Each entry should be quoted word for word, including every mark of punctuation.

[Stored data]
------------------------------

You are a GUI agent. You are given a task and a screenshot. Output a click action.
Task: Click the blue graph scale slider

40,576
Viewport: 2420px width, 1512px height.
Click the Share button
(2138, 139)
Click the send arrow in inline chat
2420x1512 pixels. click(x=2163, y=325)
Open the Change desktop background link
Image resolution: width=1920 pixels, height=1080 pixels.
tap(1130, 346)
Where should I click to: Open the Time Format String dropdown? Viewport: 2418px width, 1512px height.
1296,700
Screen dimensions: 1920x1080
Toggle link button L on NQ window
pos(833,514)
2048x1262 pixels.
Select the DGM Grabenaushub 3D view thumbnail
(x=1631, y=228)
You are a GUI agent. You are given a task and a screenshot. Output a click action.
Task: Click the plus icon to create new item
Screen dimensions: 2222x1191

------------------------------

_WRITTEN RESPONSE_.
You are a GUI agent. You are given a task and a screenshot. Output a click action.
Task: Click the blue graph scale slider

40,576
Viewport: 2420px width, 1512px height.
Click the Share button
(2138, 139)
Click the send arrow in inline chat
2420x1512 pixels. click(x=2163, y=325)
Open the Change desktop background link
Image resolution: width=1920 pixels, height=1080 pixels.
tap(1130, 346)
Where should I click to: Open the Time Format String dropdown? Viewport: 2418px width, 1512px height.
1296,700
Screen dimensions: 1920x1080
Toggle link button L on NQ window
pos(833,514)
2048x1262 pixels.
Select the DGM Grabenaushub 3D view thumbnail
(x=1631, y=228)
You are a GUI agent. You are given a task and a screenshot. Output a click action.
Task: Click the plus icon to create new item
Screen dimensions: 2222x1191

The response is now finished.